▸ TASK TO CARRY OUT
Copy every line of the records below word for word, leaving the pictures out of your answer.

[Data for locating words and elements]
>> Begin

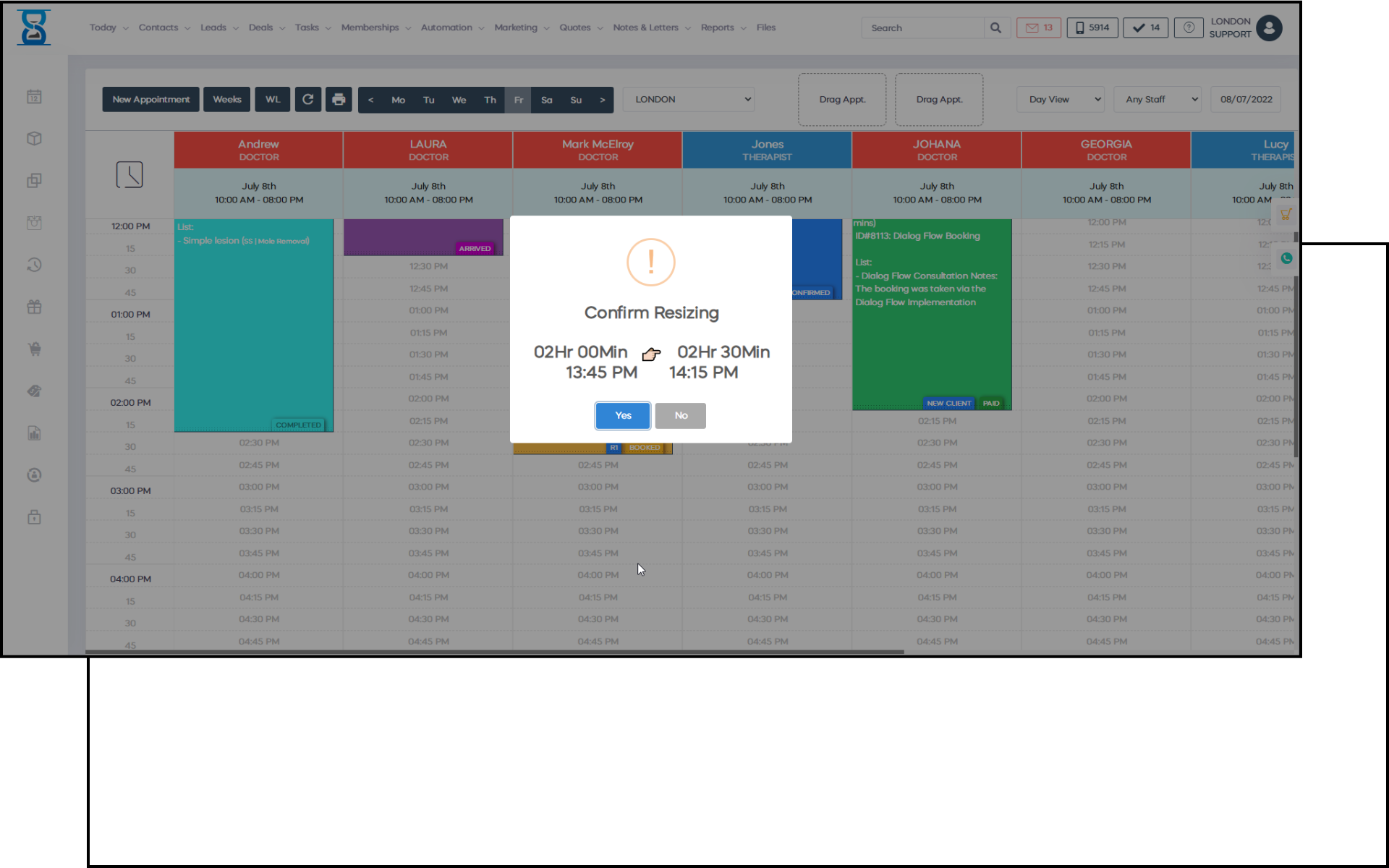The width and height of the screenshot is (1389, 868).
Task: Open the calendar icon in left sidebar
Action: [x=34, y=97]
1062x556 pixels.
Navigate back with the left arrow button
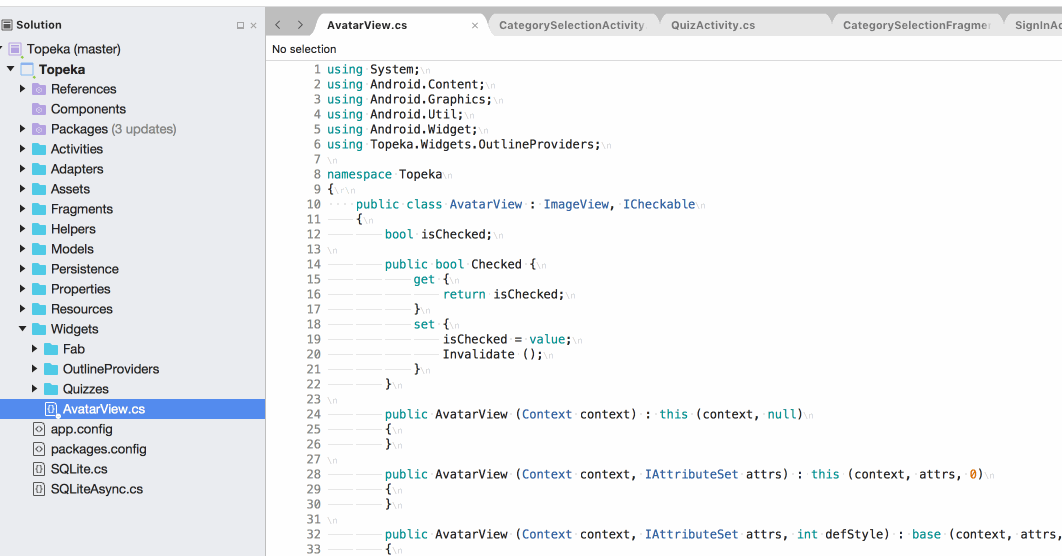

>> End

▸ TASK RESULT
The width and height of the screenshot is (1389, 868).
Task: Open the calendar icon in left sidebar
Action: [x=34, y=97]
1062x556 pixels.
Navigate back with the left arrow button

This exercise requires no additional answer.